▶ [Task item]:
Could you set down every entry exactly as it stands, without the images?

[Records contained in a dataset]
= Beginning of Section =
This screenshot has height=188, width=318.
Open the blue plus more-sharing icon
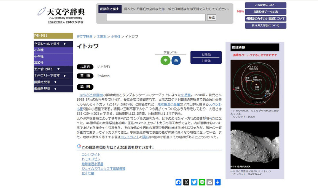218,182
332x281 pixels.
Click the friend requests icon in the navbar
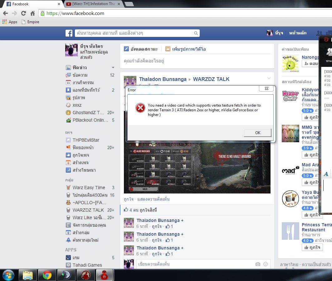pos(319,33)
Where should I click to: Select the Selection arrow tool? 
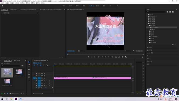tap(29, 62)
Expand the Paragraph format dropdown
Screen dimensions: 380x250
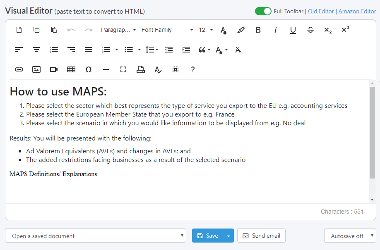coord(118,30)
= End of Section =
▶ [Solution for this task]:
This screenshot has height=188, width=318.
Open the blue plus more-sharing icon
218,182
332x281 pixels.
Click the friend requests icon in the navbar
pos(319,33)
Where should I click to: Select the Selection arrow tool? 
tap(29, 62)
Expand the Paragraph format dropdown
Screen dimensions: 380x250
coord(118,30)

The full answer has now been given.